Large 8vo (265 × 205 mm). All five volumes bound in original full vellum over stiff boards. Covers ruled and margined in gilt with gilt fleur-de-lys vignette to front boards. Spines lettered in gilt. Top edges gilt; others uncut. Marbled endpapers. Vol. I: 242 pp; Vol. II: 361 pp; Vol. III: 364 pp; Vol. IV: 338 pp; Vol. V: 347 pp. Engraved frontispiece portrait of Montaigne in each volume, reproduced from original engravings in the British Museum. Vol. I with two-leaf folding facsimile letter. Type handset at The Riverside Press Ltd., Edinburgh from a specially cast fount; printed on Arnold's British hand-made paper specially made and watermarked for The Navarre Society. Large Paper Edition De Luxe. Limited to 150 numbered sets, this being number 1. Signed by The Navarre Society and The Riverside Press Limited on the limitation page.
Michel Eyquem de Montaigne (1533–1592) invented a literary form and, in doing so, changed the way educated Europeans understood themselves. The essay — from the French essai, meaning an attempt or a trial — was Montaigne's solution to a problem he could not otherwise articulate: how to think in public without arriving at false conclusions, how to examine one's own mind honestly, how to write about experience without reducing it to system or doctrine. His three books of Essais, written between 1572 and 1592 and revised continuously until his death, range across subjects from cannibalism to friendship, from experience of pain to the nature of sleep, from the education of children to how to die well — always returning to the same instrument of investigation, which is himself. "Each man bears the entire form of the human condition within him," he wrote. The claim is simultaneously modest and vast: the self as the proper subject of inquiry, subjective experience as the only honest starting point for any knowledge.

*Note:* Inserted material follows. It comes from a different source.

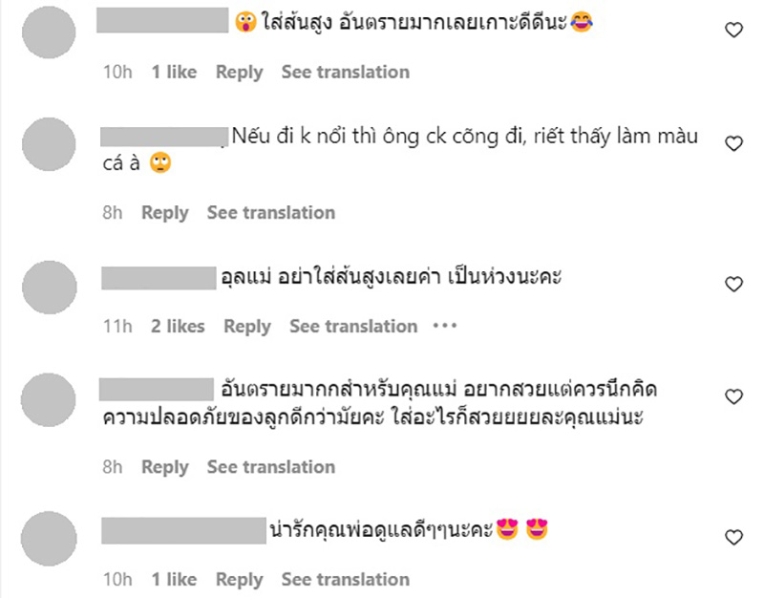See translation of the longest comment
764x598 pixels.
point(270,467)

The influence of the Essais has been extraordinary and continuous. Francis Bacon acknowledged them as the model for his own essays. Shakespeare drew on them directly for The Tempest, and arguably for the whole project of interiority that defines his tragic characters. Descartes, Pascal, and Voltaire engaged with them seriously. Dr Johnson loved them. William Hazlitt — the grandfather of this volume's editor — wrote about them with the enthusiasm of a man who recognised a kindred mind across two centuries. Virginia Woolf considered Montaigne the first modern writer. Harold Bloom, reflecting at the end of his life on the writers who had given him the greatest sense of freedom, placed Montaigne alongside Shakespeare, Cervantes, and Dante.

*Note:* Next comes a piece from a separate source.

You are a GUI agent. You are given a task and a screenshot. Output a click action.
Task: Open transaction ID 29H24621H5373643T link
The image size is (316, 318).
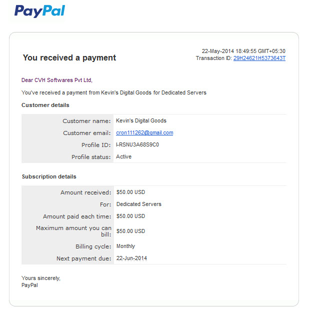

The translation by Charles Cotton (1630–1687) — the seventeenth-century poet, translator, and friend of Izaak Walton — was first published in 1685 and has been the standard English version of the Essais ever since: a translation of such idiomatic confidence and sympathy with its original that it reads, as translations of this quality do, as a work of English literature in its own right rather than a rendering of a French one. Cotton's Montaigne is the Montaigne that English readers have always known. The edition was revised and edited by William Carew Hazlitt (1834–1913), the Victorian bibliographer and literary historian who was the grandson of the essayist William Hazlitt — a family connection to Montaigne's tradition that is, in retrospect, entirely appropriate.
The Navarre Society's 1923 large paper edition is one of the finest sets of the complete writings of Montaigne ever produced. The type was set by hand at The Riverside Press in Edinburgh from a specially cast fount, and printed on Arnold's British hand-made paper made and watermarked exclusively for this edition — a production specification that reflects the seriousness of the Navarre Society's bibliophilic intentions. The full vellum bindings with gilt fleur-de-lys vignettes, gilt spines, and marbled endpapers are entirely suited to the content: a form of binding associated with the great scholarly editions of the sixteenth and seventeenth centuries — the period in which Montaigne wrote and Cotton translated — pressed into service for the most authoritative twentieth-century edition of the text.
This set is number 1 of 150. The first copy off the press, signed on the limitation page by both The Navarre Society and The Riverside Press Limited.
Near fine. Covers show a few markings here and there, some gentle bowing to some volume covers. Otherwise, in excellent order throughout. Contents generally fine: albeit for some imperfections to uncut edges, contents are clean, bright, and largely free from marks. A marvellously preserved set that presents beautifully. Bookplate of W.J. Rogers present to the FFEP of each volume.
Please note: This is a five-volume set and is heavy. Additional postage costs may apply. If so, we will contact you after purchase.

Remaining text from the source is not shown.